I think it might be useful with logged hint bits, consider cases where all the
tuples on the page were already fully hinted. That's not uncommon, I think?

> > > > A less aggressive version would be to check if any WAL records were emitted
> > > > during heap_page_prune() (instead of FPIs) and whether we'd emit an FPI if we
> > > > modified the page again. Similar to what we do now, except not requiring an
> > > > FPI to have been emitted.
> > >
> > > Also way more aggressive. Not nearly enough on its own.
> >
> > In which cases will it be problematically more aggressive?
> >
> > If we emitted a WAL record during pruning we've already set the LSN of the
> > page to a very recent LSN. We know the page is dirty. Thus we'll already
> > trigger an XLogFlush() during ringbuffer replacement. We won't emit an FPI.
>
> You seem to be talking about this as if the only thing that could
> matter is the immediate FPI -- the first order effects -- and not any
> second order effects.

* Freeze the page when heap_prepare_freeze_tuple indicates that at least
* one XID/MXID from before FreezeLimit/MultiXactCutoff is present. Also
* freeze when pruning generated an FPI, if doing so means that we set the
* page all-frozen afterwards (might not happen until final heap pass).
*/
if (pagefrz.freeze_required || tuples_frozen == 0 ||
(prunestate->all_visible && prunestate->all_frozen &&
fpi_before != pgWalUsage.wal_fpi))

That's just as true for this.

What I'd like to know is why the second order effects of the above are lesser
than for
if (pagefrz.freeze_required || tuples_frozen == 0 ||
(prunestate->all_visible && prunestate->all_frozen &&
records_before != pgWalUsage.wal_records && !WouldIssueFpi(page)))

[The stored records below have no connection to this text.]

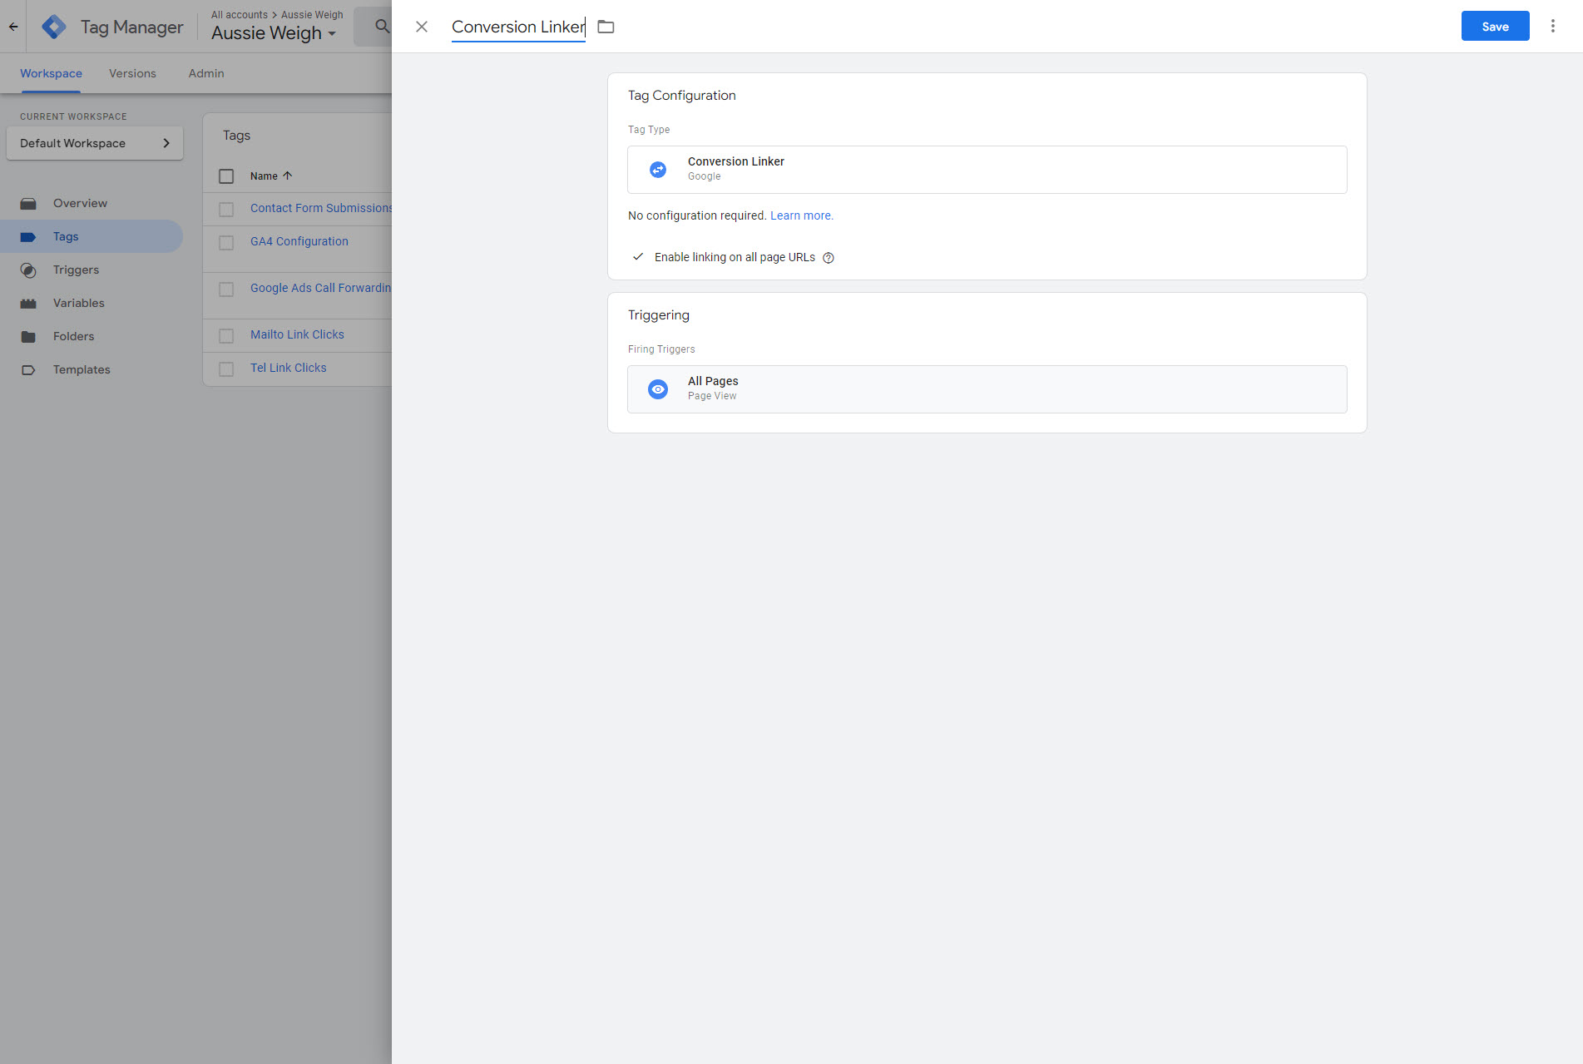This screenshot has width=1583, height=1064.
Task: Save the Conversion Linker tag
Action: coord(1495,27)
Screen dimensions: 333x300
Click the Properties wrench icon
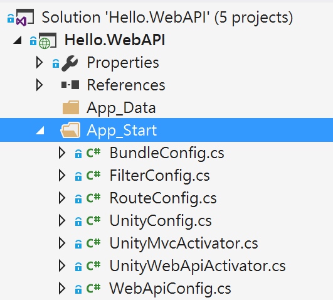70,63
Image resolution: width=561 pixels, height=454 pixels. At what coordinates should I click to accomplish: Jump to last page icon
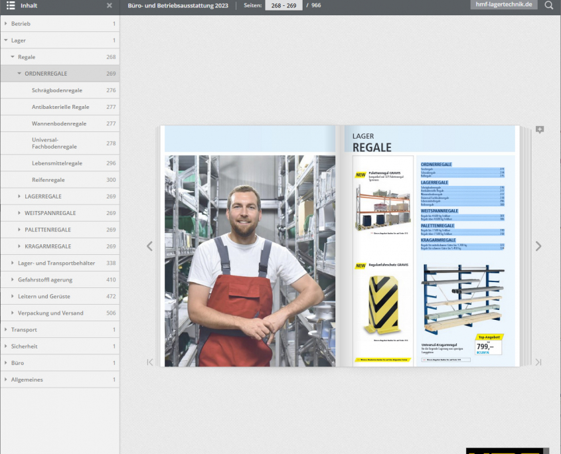[538, 362]
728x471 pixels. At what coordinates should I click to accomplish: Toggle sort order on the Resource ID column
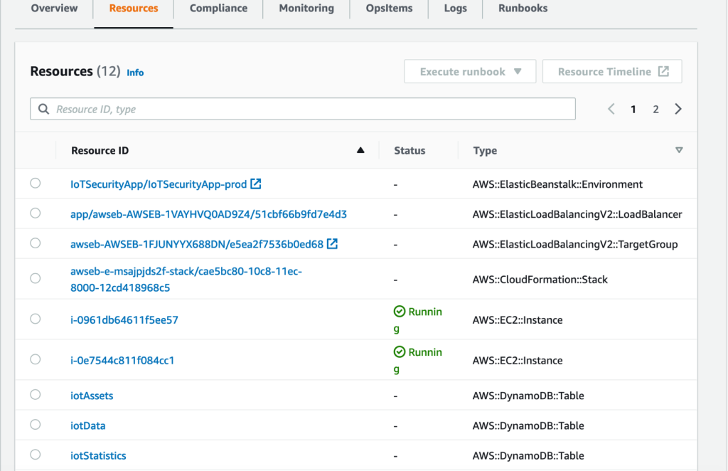click(x=360, y=150)
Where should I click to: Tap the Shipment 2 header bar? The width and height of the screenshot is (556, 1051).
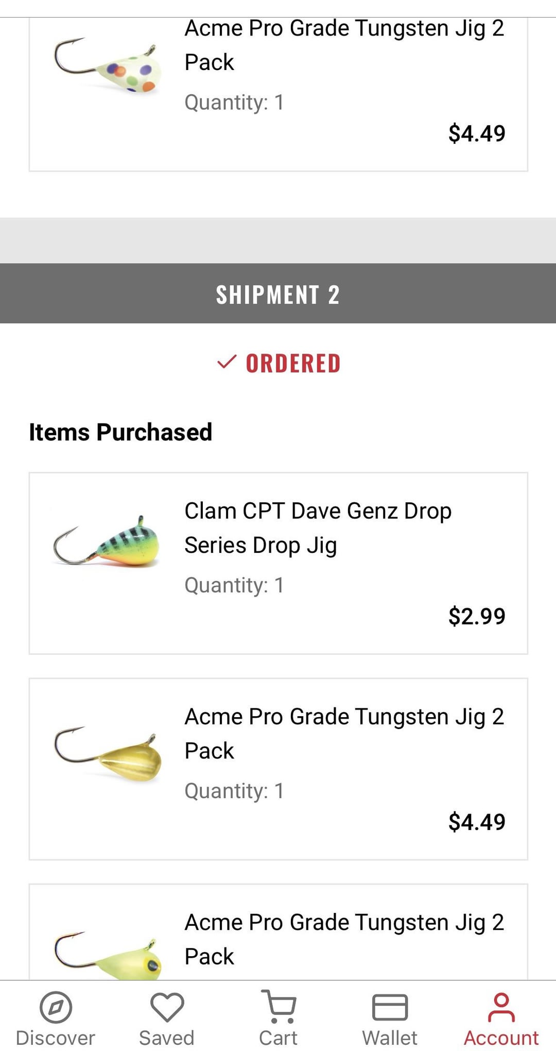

> You certainly didn't get to 9x extra WAL
> overhead by controlling for that before. Should I take it that you've
> decided to assess these things more sensibly now? Out of curiosity:
> why the change of heart?

Dude.

What would the point have been to invest a lot of time in a repro for a
predicted problem? It's a problem repro, not a carefully designed benchmark.

> > > In any case this seems like an odd thing for you to say, having
> > > eviscerated a patch that really just made the same behavior trigger
> > > independently of FPIs in some tables, controlled via a GUC.
> >
> > jdksjfkjdlkajsd;lfkjasd;lkfj;alskdfj
> >
> > That behaviour I critizied was causing a torrent of FPIs and additional
> > dirtying of pages. My proposed replacement for the current FPI check doesn't,
> > because a) it only triggers when we wrote a WAL record b) It doesn't trigger
> > if we would write an FPI.
>
> It increases the WAL written in many important cases that
> vacuum_freeze_strategy_threshold avoided. Sure, it did have some
> problems, but the general idea of adding some high level
> context/strategies seems essential to me.

I was discussing changing the conditions for the "oppportunistic pruning"
logic, not about a replacement for the eager freezing strategy.